TASKS FOR THIS EXERCISE
A. Can you reproduce the part of the film review starting at "Having first tried" and ending at "it often leads.", word for word?
B. Could you transcribe all five entries that follow the film review, line by line and unchanged, leaving the pictures out of your answer?

PASSAGE TO READ
Sent to a hostel in Versailles, Nina and Enzo meet Damien, a misfit (played by the outstanding Guillaume Depardieu) who lives in a hut in the Versailles Palace park. Leaving only a letter by way of explanation, Nina leaves her son with Damien in order to try and rebuild her own life. But when she returns, they’ve disappeared.

Having first tried to rid himself of Enzo, Damien becomes fond of the child and takes him away from the park, enabling him to escape from the company of homeless people and providing a future for him with the help of his father (Patrick Descamps) and his girlfriend (Aure Atika). This difficult return to a "normal" life – experienced at the same time by Nina, who has become a nursing assistant in the provinces – is subtly explored by Schoeller, who sensitively handles the issue of severe poverty and the self-destructive behaviour to which it often leads.

THE DATA

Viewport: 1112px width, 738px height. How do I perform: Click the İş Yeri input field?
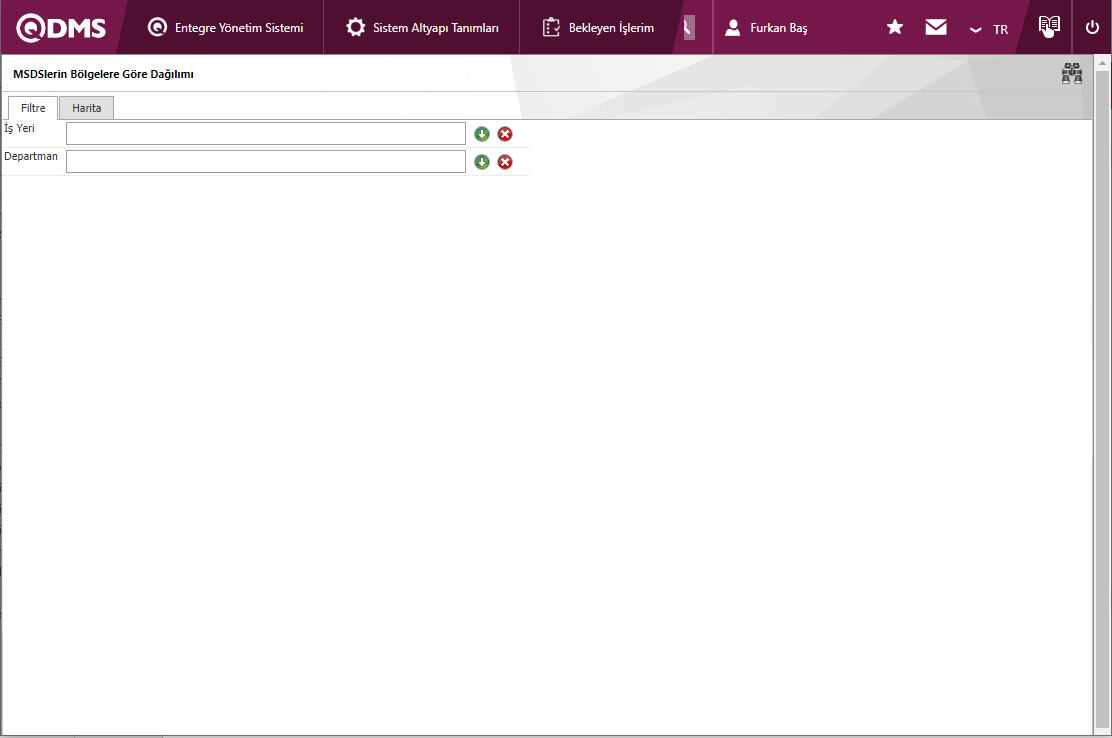pos(265,134)
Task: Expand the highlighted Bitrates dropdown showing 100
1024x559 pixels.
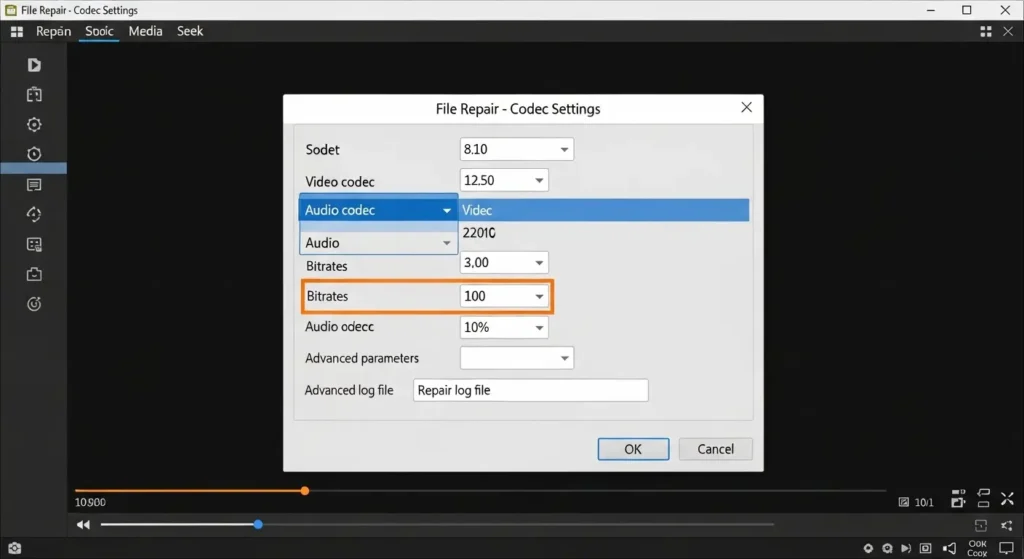Action: pyautogui.click(x=504, y=297)
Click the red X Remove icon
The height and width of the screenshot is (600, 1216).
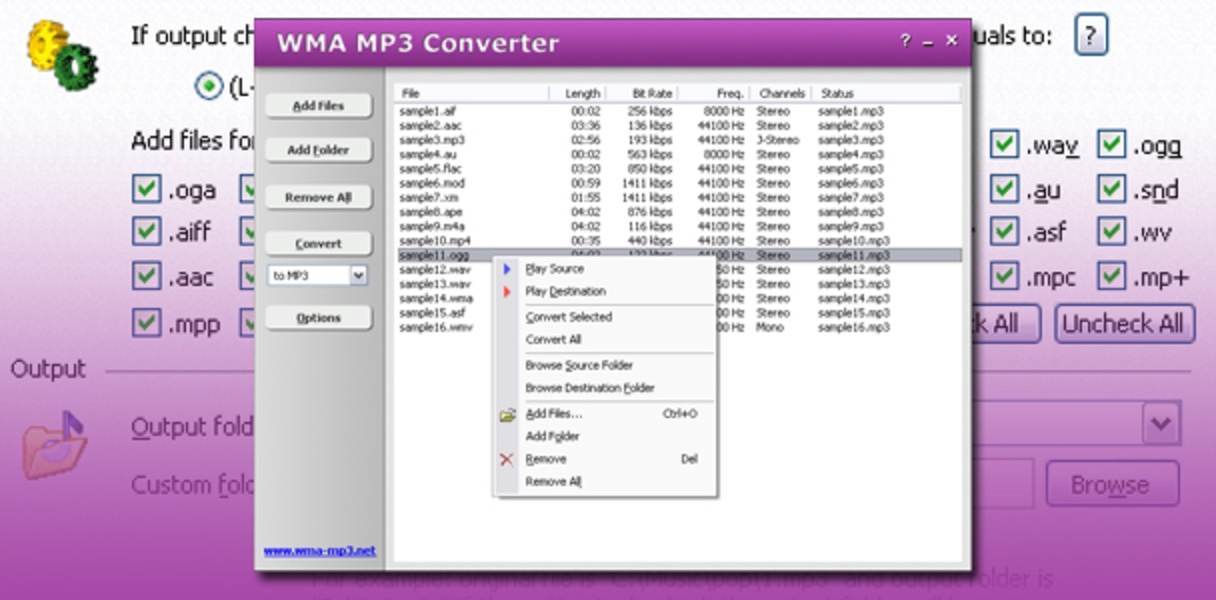(x=506, y=460)
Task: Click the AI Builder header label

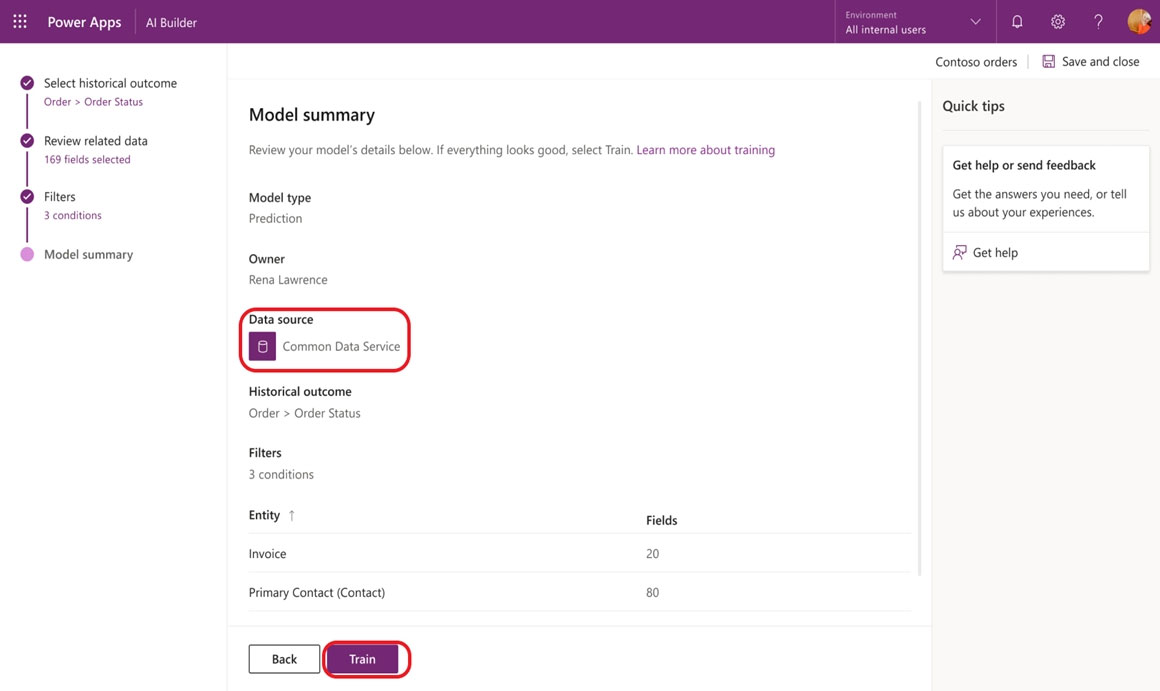Action: [x=171, y=22]
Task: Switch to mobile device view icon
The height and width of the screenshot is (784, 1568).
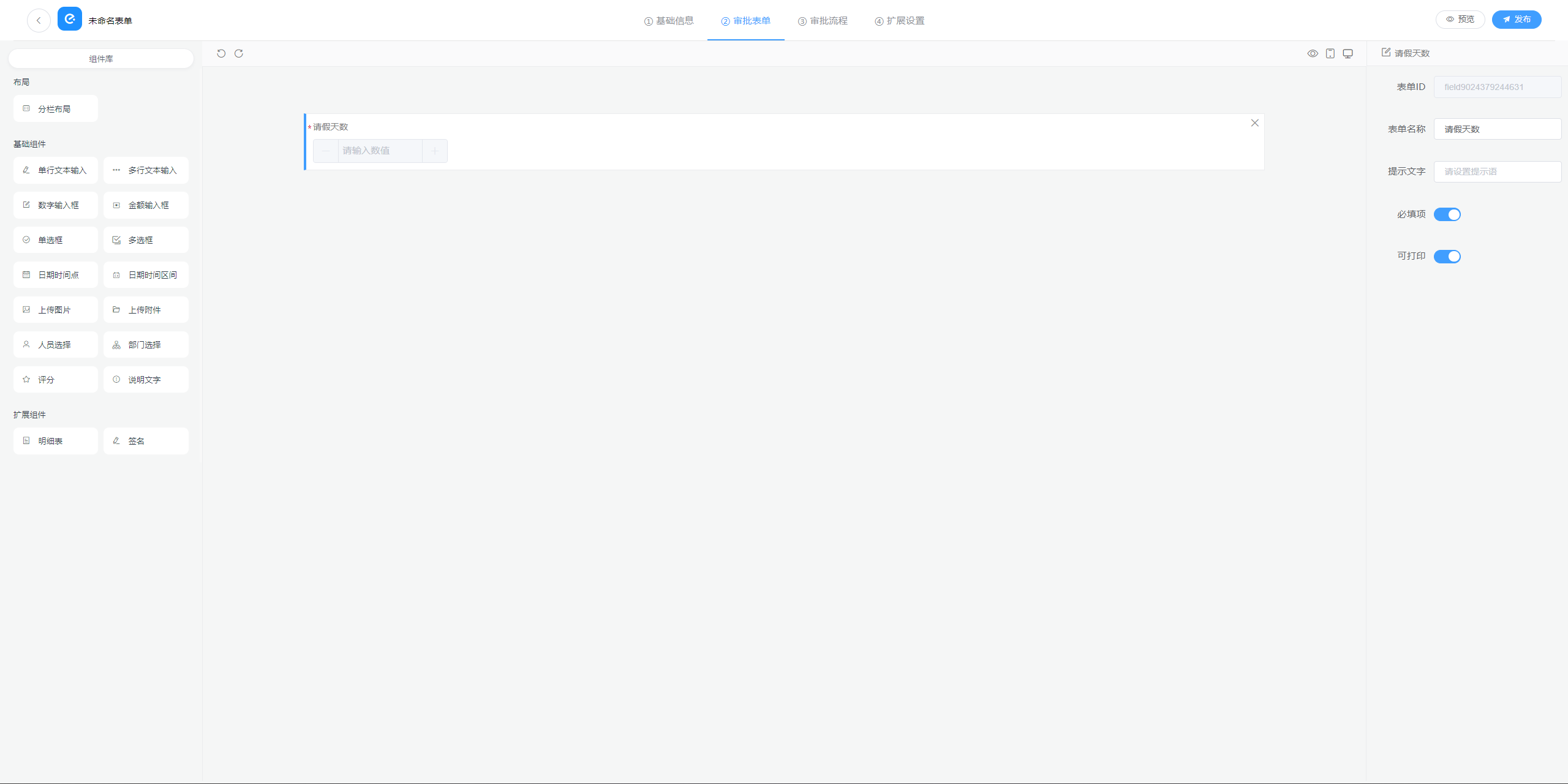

RESPONSES FOR EACH TASK
A.
Having first tried to rid himself of Enzo, Damien becomes fond of the child and takes him away from the park, enabling him to escape from the company of homeless people and providing a future for him with the help of his father (Patrick Descamps) and his girlfriend (Aure Atika). This difficult return to a "normal" life – experienced at the same time by Nina, who has become a nursing assistant in the provinces – is subtly explored by Schoeller, who sensitively handles the issue of severe poverty and the self-destructive behaviour to which it often leads.

B.
Viewport: 1112px width, 738px height. How do I perform: Click the İş Yeri input field?
pos(265,134)
Task: Expand the highlighted Bitrates dropdown showing 100
1024x559 pixels.
Action: pyautogui.click(x=504, y=297)
Click the red X Remove icon
The height and width of the screenshot is (600, 1216).
(x=506, y=460)
Task: Click the AI Builder header label

Action: [x=171, y=22]
Task: Switch to mobile device view icon
The height and width of the screenshot is (784, 1568).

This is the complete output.